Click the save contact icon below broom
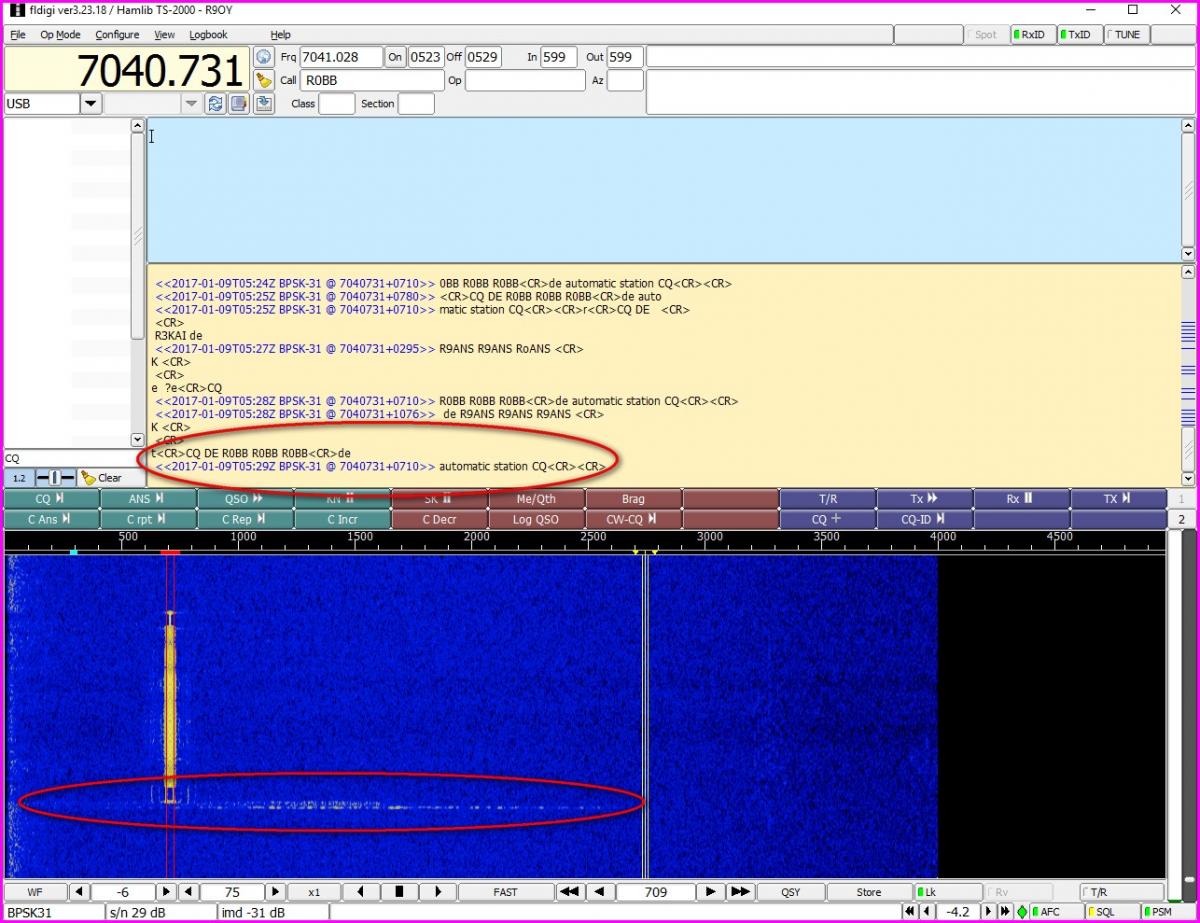This screenshot has height=923, width=1200. click(264, 103)
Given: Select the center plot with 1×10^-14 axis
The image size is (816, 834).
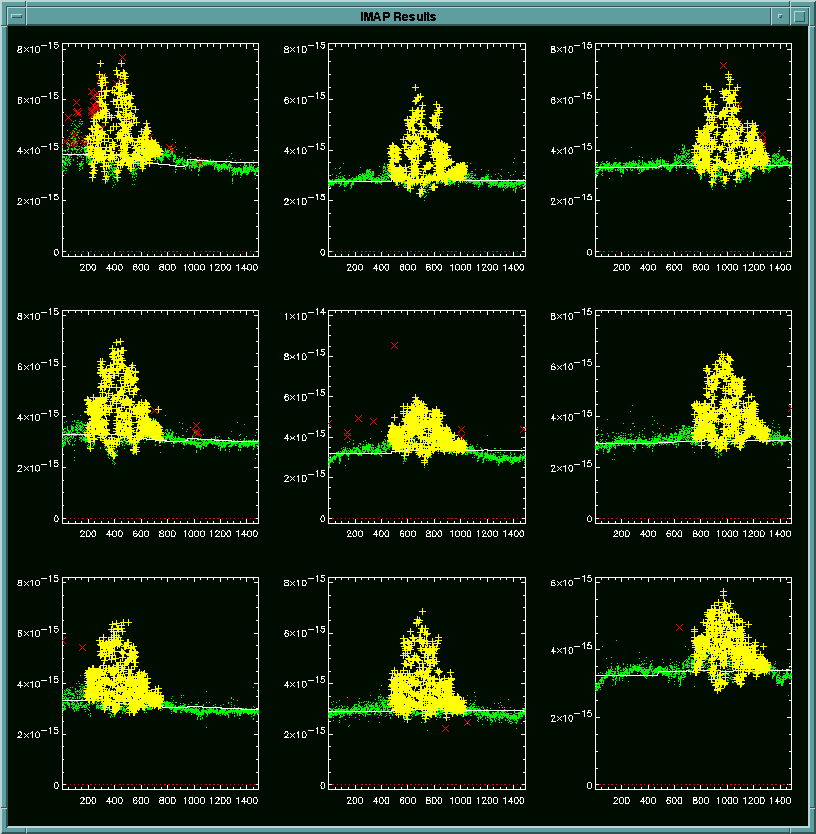Looking at the screenshot, I should point(426,417).
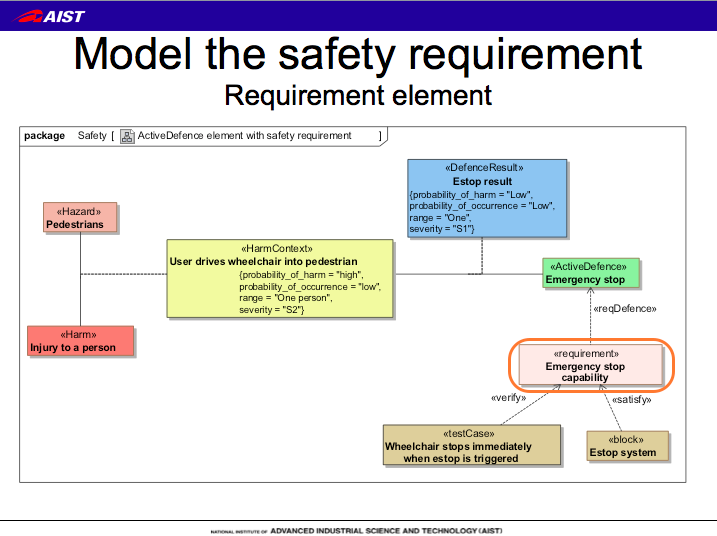Select the Estop system block
The height and width of the screenshot is (536, 717).
pos(626,446)
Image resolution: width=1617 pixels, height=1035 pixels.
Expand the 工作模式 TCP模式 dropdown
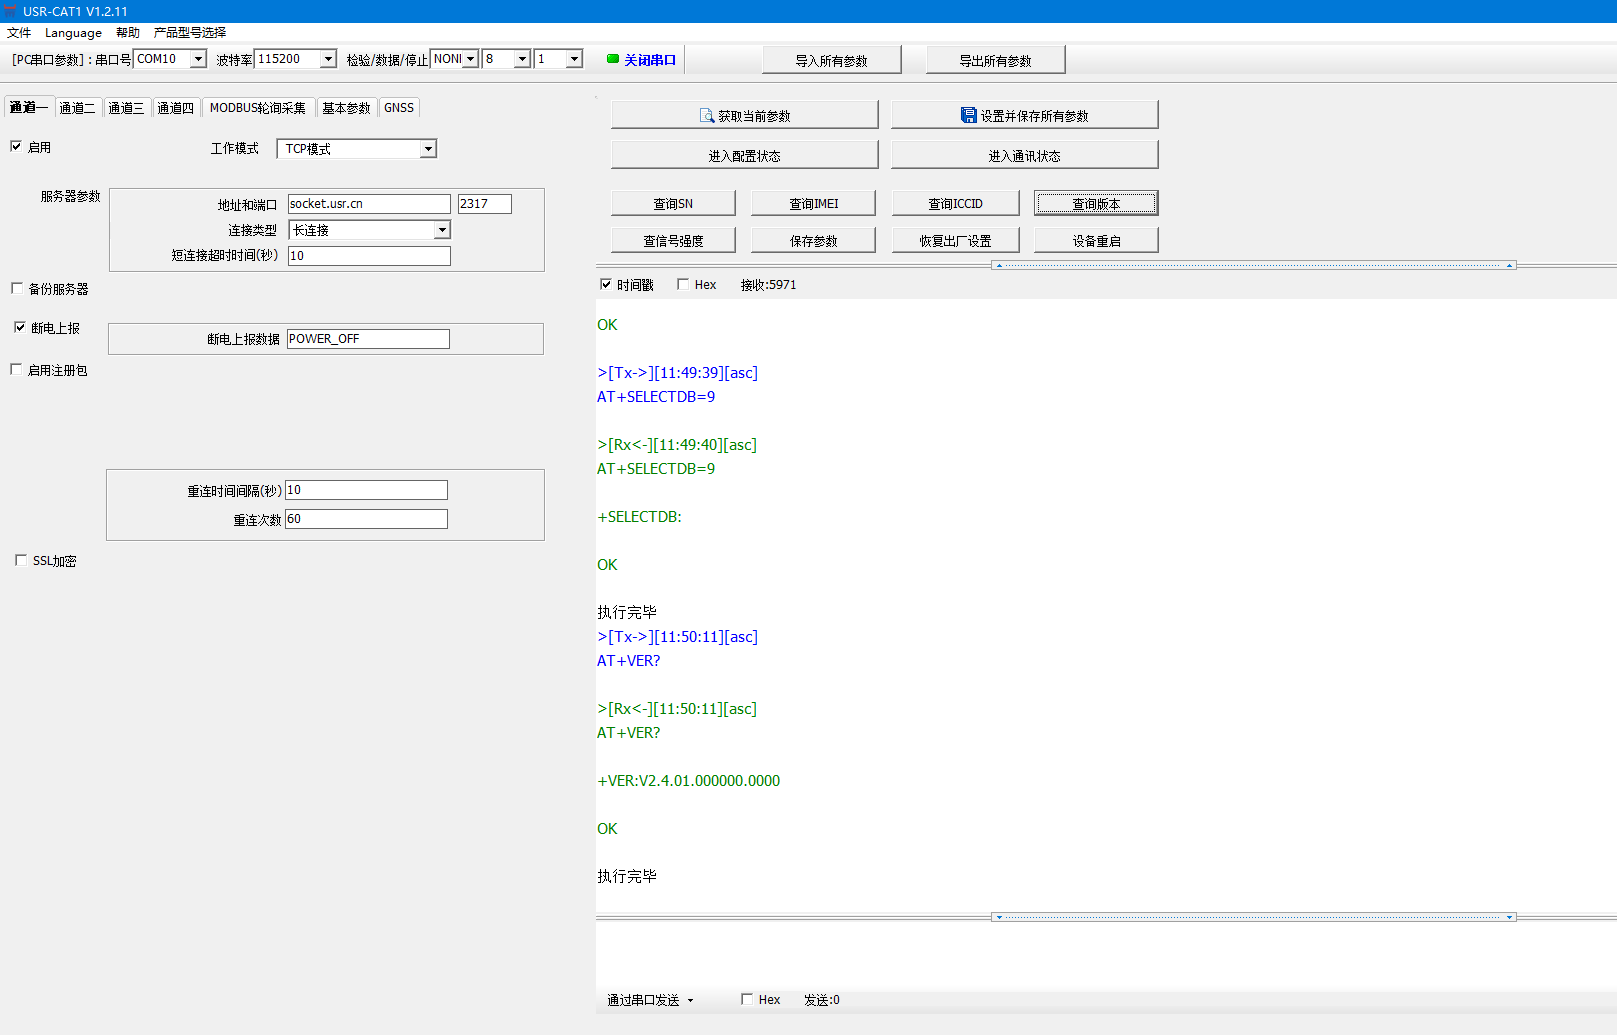428,149
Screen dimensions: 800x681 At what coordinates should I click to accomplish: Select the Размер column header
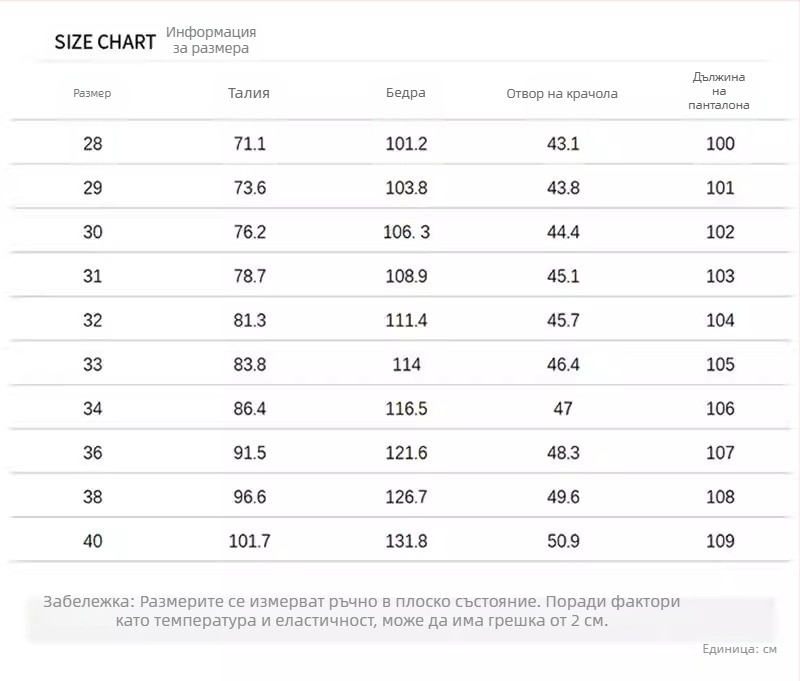92,93
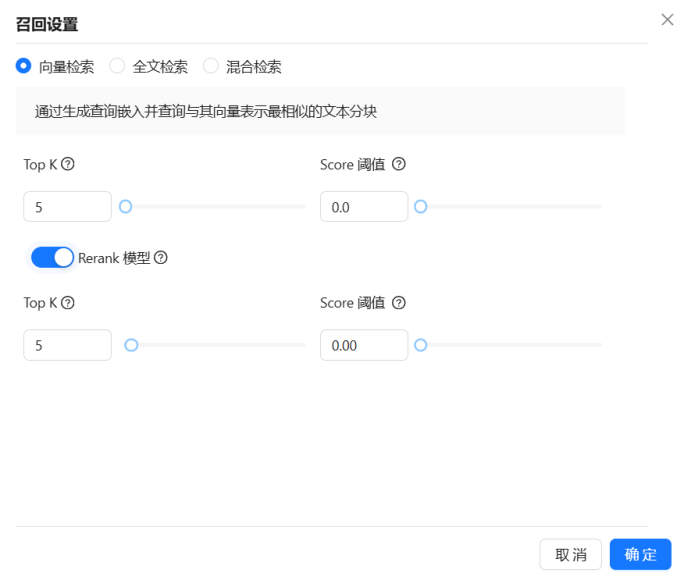
Task: Focus the Rerank Top K input field
Action: click(x=67, y=345)
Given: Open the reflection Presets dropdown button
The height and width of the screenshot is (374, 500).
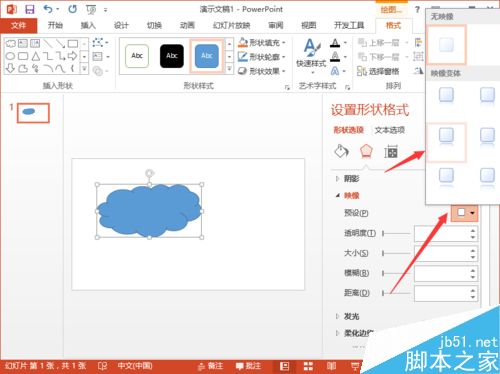Looking at the screenshot, I should [464, 213].
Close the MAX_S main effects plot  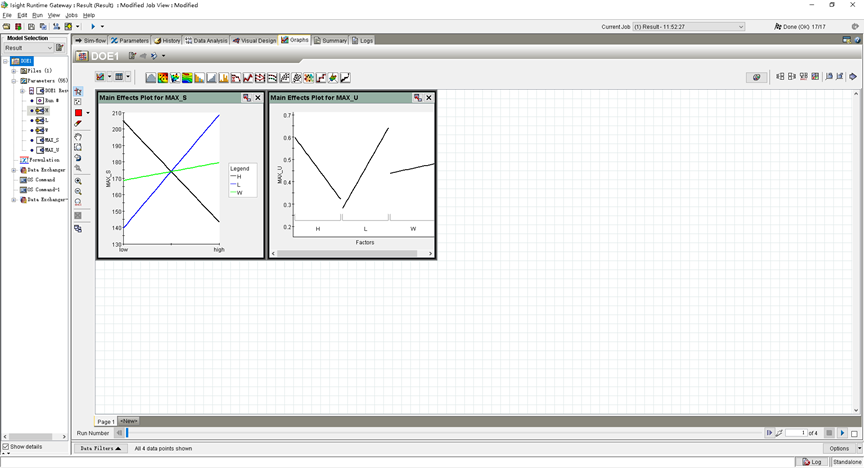click(x=258, y=98)
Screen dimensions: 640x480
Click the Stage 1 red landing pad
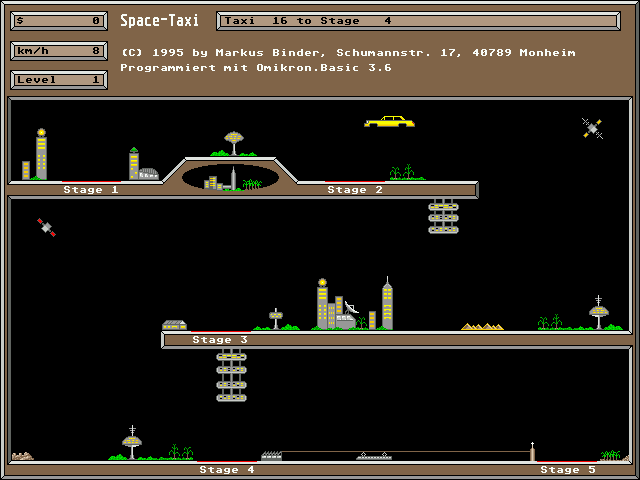[x=91, y=182]
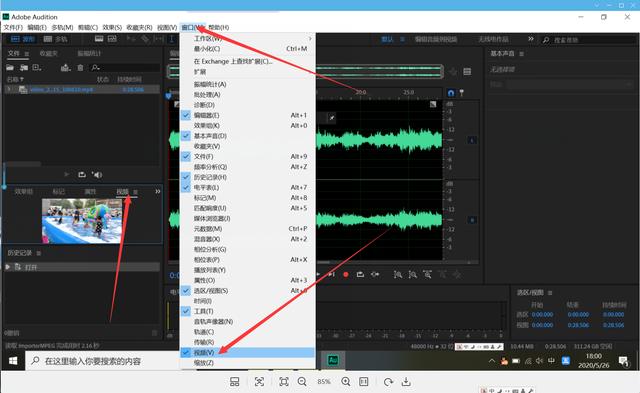The height and width of the screenshot is (393, 640).
Task: Toggle the loop playback icon in transport
Action: click(360, 275)
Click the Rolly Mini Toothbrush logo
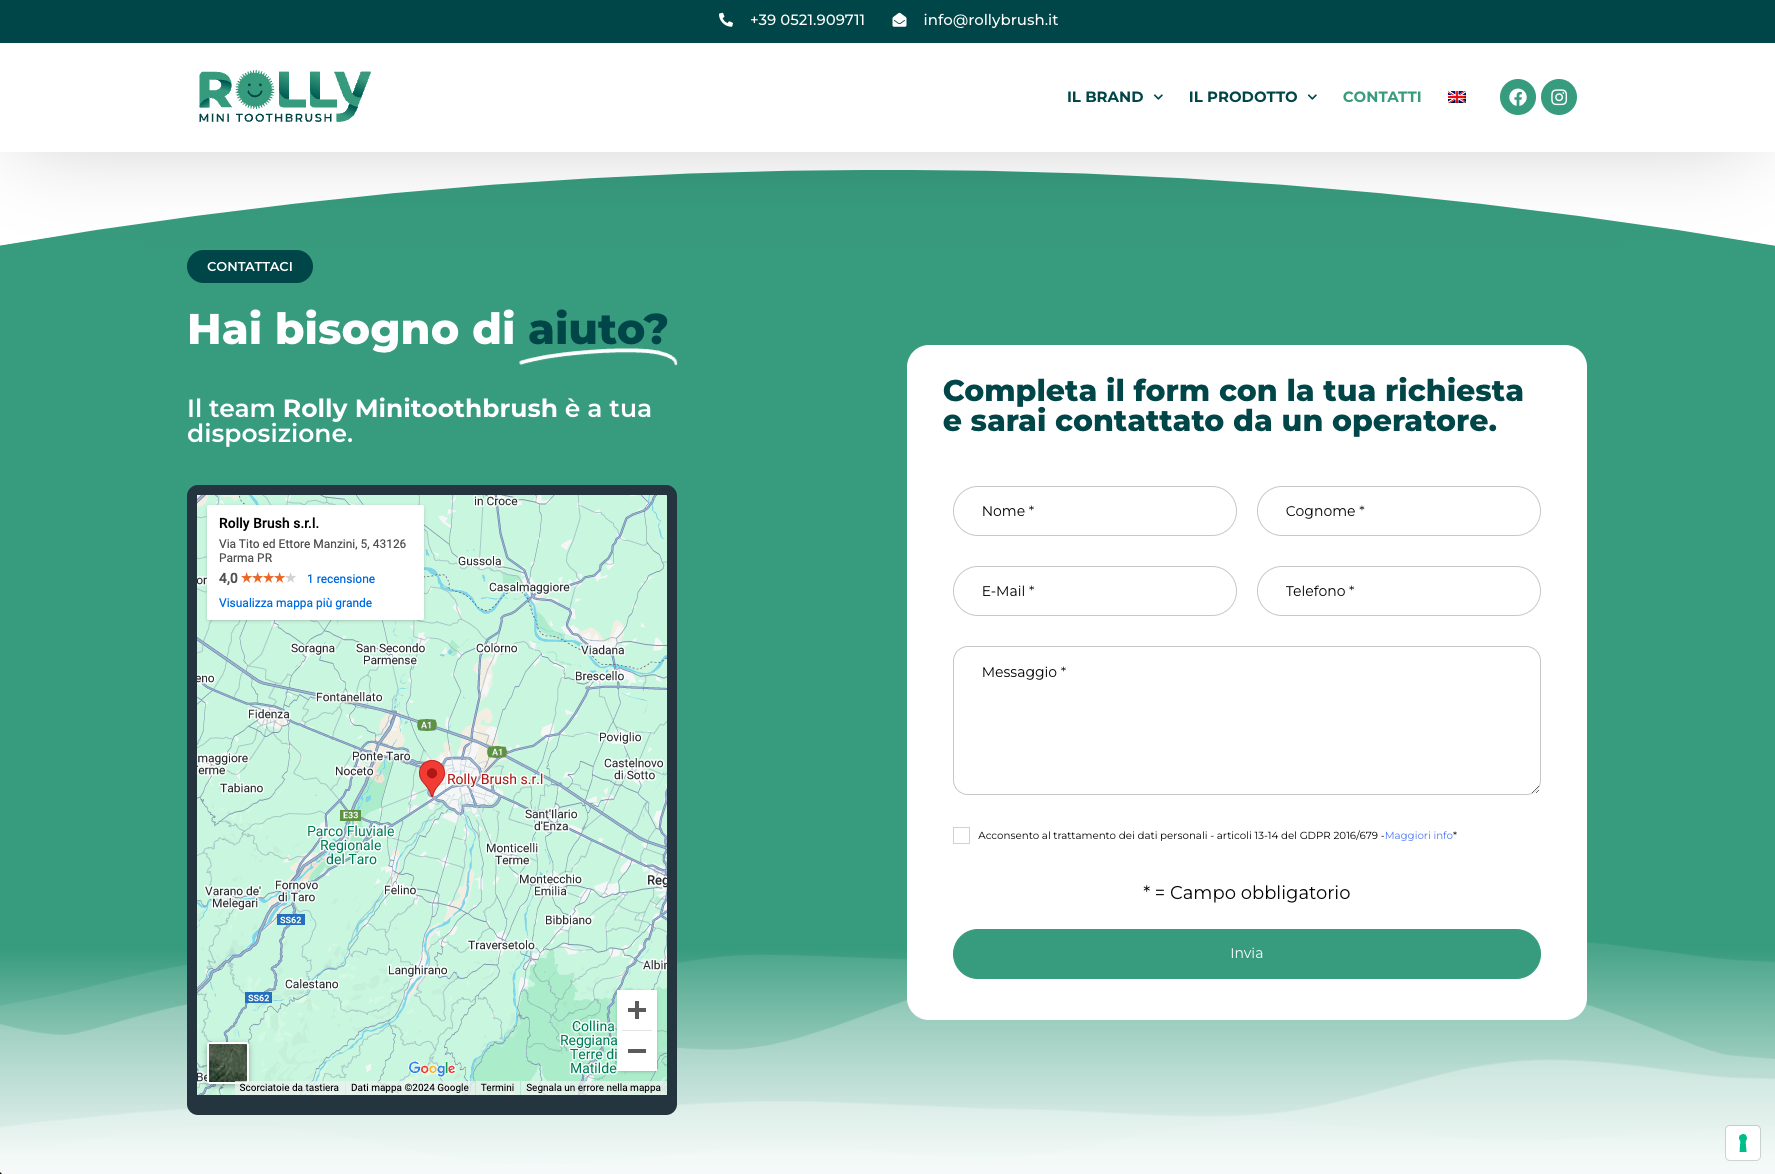1775x1174 pixels. tap(284, 97)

────────────────

■ **Problem details**:
Copy out every line from the records that has the word "Given".

■ **Written response**:
Given: Select the center plot with 1×10^-14 axis
Given: Open the reflection Presets dropdown button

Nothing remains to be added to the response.